## PASSAGE GIVEN
============

The Dusty Road Behind Hell’s Gate

Actually, apart from a few patches of bitumen the road is dusty to the east as well as the west of the Hell’s Gate Roadhouse, a little petrol station along the Savannah Way that connects Broom with Cairns.

I’m currently sitting in our van under a shady tree in front of Borroloola’s supermarket, where a few minutes before we’ve stocked up on our food supplies for the next days ahead. We’ve run out of a few things the last couple of days, but to stretch our stay in the Lawn Hill National Park was well worth not having any fresh fruit.  

In some respect it is quite ironic. Back in Cape York, where it was hot and the open sea looked so inviting for a cool bath, I had longed to jump in for a swim. Here, in the dry heat where I had never expected any other kind of relief than the cool from our air-condition we were able to dip into the green cool of the rivers. Around Lawn Hill National Park and Kingfisher Camping ground plenty of waterfalls hinder saltwater crocodiles to come all the way upstream, this makes the rivers and waterholes relatively safe to swim in.

We didn’t see any freshwater crocodiles while canoeing at Lawn Hill National Park, but plenty of turtles and fish. I’d never believe this myself, but while we were enjoying the crystal-clear Indarri Falls something spat at me, and it wasn’t Thorsten. Little Archerfish were mistakenly thinking I had flies on me. That’s why they were spitting little water fountains in the hope of hitting a little insect that would then fall into the water. Thorsten was testing their spitting accuracy by catching flies and holding them up over the hungry fish. Well worth a try if you come across Archerfish. It’s very entertaining and they’re pretty accurate.

============

## RECORDS
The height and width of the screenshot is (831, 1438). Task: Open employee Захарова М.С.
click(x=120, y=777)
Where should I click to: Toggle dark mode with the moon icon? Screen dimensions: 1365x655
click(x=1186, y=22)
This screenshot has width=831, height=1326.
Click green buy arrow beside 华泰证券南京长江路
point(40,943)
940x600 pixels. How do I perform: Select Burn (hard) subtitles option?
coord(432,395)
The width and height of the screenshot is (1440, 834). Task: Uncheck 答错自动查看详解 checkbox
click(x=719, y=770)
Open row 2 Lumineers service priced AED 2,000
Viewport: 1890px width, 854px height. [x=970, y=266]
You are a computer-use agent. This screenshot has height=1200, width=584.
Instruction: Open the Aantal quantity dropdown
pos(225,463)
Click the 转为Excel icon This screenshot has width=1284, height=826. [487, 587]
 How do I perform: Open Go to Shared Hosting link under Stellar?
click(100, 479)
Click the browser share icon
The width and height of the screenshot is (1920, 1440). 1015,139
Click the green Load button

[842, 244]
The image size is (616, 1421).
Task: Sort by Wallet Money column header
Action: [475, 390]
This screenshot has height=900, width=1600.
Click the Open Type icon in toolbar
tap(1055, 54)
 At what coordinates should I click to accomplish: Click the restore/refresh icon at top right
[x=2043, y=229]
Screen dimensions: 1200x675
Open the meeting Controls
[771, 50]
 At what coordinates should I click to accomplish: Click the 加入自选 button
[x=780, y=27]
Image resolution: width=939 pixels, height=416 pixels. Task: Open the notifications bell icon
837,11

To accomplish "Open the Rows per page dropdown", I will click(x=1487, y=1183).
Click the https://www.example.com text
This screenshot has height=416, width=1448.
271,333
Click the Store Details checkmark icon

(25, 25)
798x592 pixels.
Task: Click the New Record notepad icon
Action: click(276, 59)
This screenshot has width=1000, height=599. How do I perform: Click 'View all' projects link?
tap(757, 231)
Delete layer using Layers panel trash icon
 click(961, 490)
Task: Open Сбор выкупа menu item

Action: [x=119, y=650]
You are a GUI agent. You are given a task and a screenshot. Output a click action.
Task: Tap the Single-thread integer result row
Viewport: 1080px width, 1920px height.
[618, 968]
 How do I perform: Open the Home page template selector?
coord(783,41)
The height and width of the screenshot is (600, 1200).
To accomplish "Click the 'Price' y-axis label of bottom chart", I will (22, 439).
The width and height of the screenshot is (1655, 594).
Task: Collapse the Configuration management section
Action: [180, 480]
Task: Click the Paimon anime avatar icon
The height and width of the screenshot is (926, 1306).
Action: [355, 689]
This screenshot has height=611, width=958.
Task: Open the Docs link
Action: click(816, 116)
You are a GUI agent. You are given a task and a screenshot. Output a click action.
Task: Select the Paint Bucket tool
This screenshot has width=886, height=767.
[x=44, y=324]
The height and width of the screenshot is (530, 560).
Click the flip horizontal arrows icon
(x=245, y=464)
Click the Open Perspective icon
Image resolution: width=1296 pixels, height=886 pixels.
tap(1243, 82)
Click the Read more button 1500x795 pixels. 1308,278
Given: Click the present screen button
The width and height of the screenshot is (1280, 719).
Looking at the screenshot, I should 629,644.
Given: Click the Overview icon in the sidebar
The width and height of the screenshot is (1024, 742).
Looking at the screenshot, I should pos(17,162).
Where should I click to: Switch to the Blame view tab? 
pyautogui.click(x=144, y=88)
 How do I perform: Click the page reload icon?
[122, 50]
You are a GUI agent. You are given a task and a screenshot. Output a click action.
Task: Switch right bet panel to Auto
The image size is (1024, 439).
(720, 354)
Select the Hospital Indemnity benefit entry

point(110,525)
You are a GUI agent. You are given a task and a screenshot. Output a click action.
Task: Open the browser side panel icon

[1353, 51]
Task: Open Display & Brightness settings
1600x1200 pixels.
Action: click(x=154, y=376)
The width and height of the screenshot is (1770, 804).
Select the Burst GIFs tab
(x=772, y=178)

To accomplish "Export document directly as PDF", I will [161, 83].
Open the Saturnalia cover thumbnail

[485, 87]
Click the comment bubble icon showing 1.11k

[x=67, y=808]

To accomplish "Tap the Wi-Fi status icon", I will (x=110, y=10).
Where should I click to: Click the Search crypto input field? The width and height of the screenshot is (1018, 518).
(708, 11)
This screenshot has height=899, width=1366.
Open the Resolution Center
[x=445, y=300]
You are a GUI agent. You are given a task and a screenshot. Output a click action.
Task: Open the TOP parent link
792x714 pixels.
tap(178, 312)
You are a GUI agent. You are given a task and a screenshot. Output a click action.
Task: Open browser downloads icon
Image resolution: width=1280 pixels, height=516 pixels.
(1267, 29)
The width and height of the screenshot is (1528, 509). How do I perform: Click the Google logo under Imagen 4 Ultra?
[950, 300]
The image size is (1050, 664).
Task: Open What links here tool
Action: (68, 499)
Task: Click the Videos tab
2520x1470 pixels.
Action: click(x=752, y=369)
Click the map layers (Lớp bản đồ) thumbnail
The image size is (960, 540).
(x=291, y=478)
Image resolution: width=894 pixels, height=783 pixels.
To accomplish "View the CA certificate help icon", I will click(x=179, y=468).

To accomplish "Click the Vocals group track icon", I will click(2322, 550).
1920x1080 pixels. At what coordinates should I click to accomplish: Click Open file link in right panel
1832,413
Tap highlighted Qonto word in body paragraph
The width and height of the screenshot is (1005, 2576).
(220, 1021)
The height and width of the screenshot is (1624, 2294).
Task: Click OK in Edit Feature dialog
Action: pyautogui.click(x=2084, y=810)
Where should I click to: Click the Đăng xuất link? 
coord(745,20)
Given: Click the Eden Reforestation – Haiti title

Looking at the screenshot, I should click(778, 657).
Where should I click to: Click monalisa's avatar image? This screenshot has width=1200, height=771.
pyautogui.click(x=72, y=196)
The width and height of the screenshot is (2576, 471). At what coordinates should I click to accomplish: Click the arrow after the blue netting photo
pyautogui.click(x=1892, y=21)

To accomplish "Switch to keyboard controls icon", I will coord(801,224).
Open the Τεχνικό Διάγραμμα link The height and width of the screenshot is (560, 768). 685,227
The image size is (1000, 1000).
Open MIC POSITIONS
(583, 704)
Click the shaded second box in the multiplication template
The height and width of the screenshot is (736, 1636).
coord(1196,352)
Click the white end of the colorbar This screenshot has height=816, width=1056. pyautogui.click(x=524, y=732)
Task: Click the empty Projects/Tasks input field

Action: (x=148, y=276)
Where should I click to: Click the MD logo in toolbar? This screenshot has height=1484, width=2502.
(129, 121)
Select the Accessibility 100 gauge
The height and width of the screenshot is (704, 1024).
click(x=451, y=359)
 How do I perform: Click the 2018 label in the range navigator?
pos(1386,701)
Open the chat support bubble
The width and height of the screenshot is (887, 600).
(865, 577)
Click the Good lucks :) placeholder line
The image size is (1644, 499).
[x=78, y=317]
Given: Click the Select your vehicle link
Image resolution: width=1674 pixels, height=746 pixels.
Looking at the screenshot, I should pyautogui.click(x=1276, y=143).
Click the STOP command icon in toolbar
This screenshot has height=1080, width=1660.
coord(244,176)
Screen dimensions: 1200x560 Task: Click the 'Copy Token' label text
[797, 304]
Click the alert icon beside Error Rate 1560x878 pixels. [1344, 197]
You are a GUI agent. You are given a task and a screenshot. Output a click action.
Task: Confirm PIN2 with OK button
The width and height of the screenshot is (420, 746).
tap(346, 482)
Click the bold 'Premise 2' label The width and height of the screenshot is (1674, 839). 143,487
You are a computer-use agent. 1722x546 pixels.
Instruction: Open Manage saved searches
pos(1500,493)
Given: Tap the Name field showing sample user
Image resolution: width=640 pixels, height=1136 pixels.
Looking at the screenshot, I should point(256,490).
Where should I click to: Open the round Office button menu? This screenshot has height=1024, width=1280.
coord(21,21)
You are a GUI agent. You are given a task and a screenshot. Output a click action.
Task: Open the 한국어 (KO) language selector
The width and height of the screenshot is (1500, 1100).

============

## SET EXERCISE
Continue the travel passage about Lawn Hill National Park and the road past Hell's Gate, starting after its last sentence.

## RESULT OF THIS TASK
From Hell’s Gate onwards the road leads closer to the coast and although plenty of rivers were in our path swimming isn’t recommended as saltwater crocodiles love a good sparkly river too. The steep river banks made it hard to find a good spot to stay overnight, but eventually we did find a pretty place. This morning when the sun rose above Foelsche River I watched Jabirus flying by. Quite a nice start to a day, isn’t it?

Down the Laundry Shoot

The other day I was chatting to one of my best friends, an absolute sunshine and sweetheart. It is needless to say that I miss her, particularly because of her amazing talent to put things into perspective and bring me down to earth.

While we were exchanging the latest gossip she asked me whether I’d be in heaven. I guess it was less of a question and more of an assumption. Well, despite the downsides of travel (missing good friends and good coffee) I’m enjoying life and seeing the glass half full. Nonetheless, perhaps I haven’t been critical enough and everything sounds too good to be true? Fair enough. Let me attempt a balanced account of our departure from Cairns. Yes, we’ve hit the road again last week and are finally travelling west.

Our first stop along the way was the little town of Chillagoe. In its heyday when the mining industry boomed only 100 years ago this town was home to over 10000 people. Today 250 souls live here, plus the occasional tourist. It’s still got two pubs, and two historic smelters. Apart from that little reminds of the heyday.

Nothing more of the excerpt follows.